> What the task asks: Below is a listing; repeat exactly the lines from the one containing "For every named" to the one containing "booking@the600movie.com (209, 1270)", both included.

> Available records:
▼

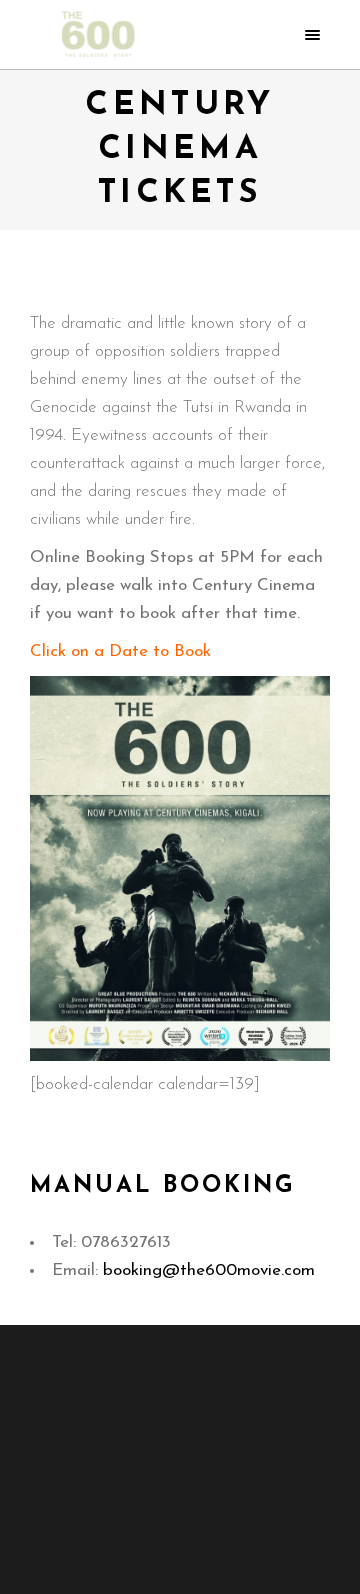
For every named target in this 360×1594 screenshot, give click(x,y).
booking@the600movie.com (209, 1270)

▲
▼

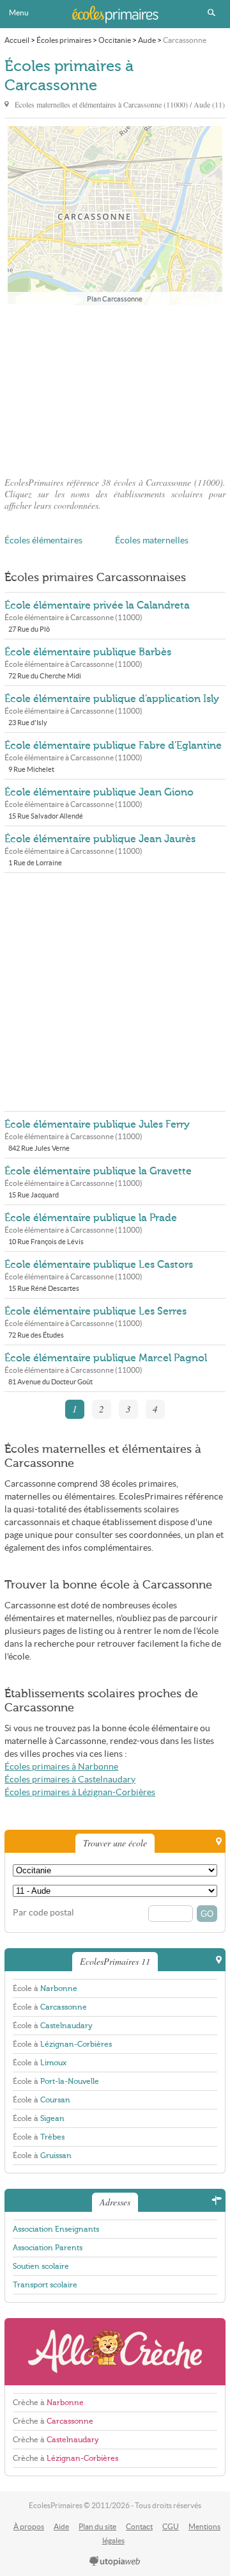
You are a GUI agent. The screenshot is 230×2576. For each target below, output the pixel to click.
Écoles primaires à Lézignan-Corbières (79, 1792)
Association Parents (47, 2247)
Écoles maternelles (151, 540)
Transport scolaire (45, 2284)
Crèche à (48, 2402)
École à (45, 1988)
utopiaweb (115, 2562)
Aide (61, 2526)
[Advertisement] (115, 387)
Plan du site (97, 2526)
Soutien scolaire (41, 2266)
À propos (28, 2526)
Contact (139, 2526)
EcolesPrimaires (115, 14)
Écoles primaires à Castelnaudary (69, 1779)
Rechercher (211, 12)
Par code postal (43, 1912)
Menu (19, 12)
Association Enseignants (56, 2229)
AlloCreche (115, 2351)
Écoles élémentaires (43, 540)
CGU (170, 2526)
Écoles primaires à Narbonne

▲
▼

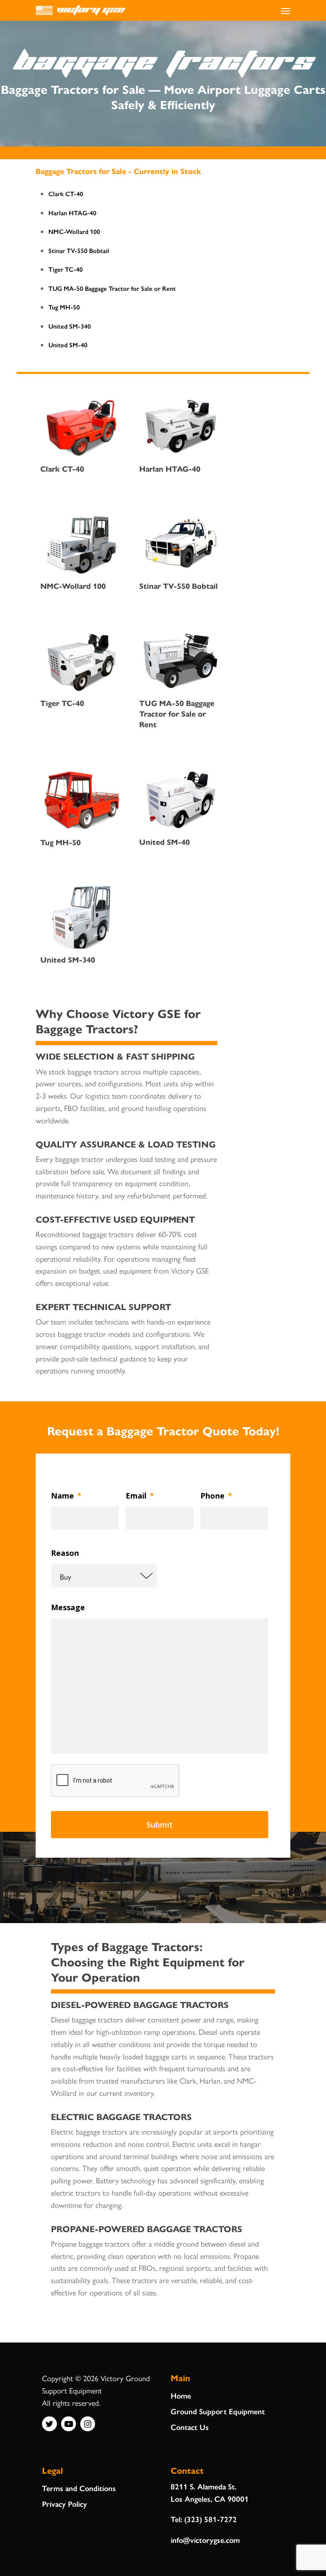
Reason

▲

> Result for this task:
For every named target in this 360×1594 screenshot, give click(x,y).
booking@the600movie.com (209, 1270)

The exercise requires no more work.